An alternative mechanism , reported here, is of venous rather than arterial origin; that high venous pressure results from inadequate venous drainage. Forcing increasing cerebral flow through inadequate venous vasculature requires increasing cerebral venous pressure. This is particularly significant at birth when the brain is suddenly stimulated to widespread activity which requires increased blood flow. This would explain why this disorder occurs shortly after birth. However, if rising cerebral pressure is insufficient to cause damage at birth, the infant may survive with a chronically high cerebral venous pressure. Then, minor stresses such as short falls, vomiting in pyloric stenosis, violent coughing, etc., may provide sufficient extra pressure to initiate haemorrhaging.

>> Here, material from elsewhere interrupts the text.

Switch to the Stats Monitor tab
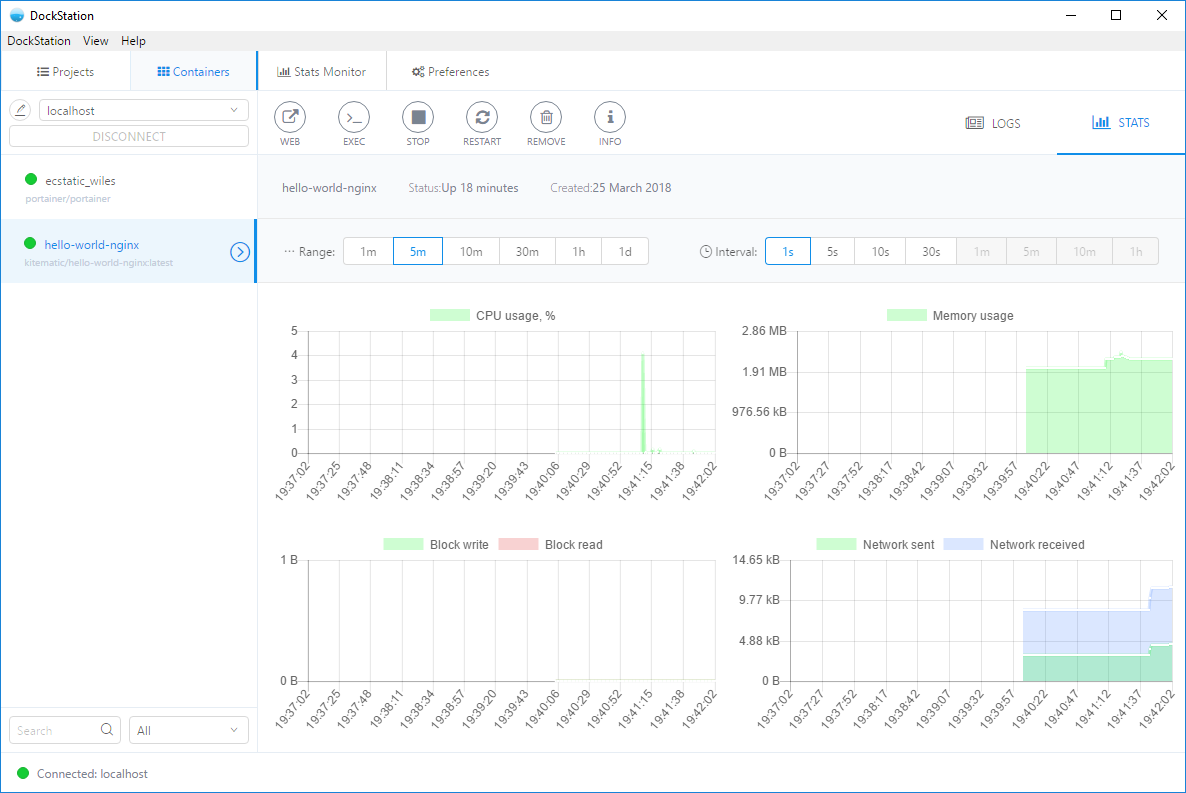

In the embryo the pattern of arteries is pre-programmed, but veins climb gas gradients and their normal patterns are quite variable. Neonatal intra-ventricular haemorrhage is typically highly asymmetrical, and a typical inappropriate venous pattern is described. Recognition of inadequate venous patterns may not benefit the infant itself, but may protect any siblings from loss of home and parents.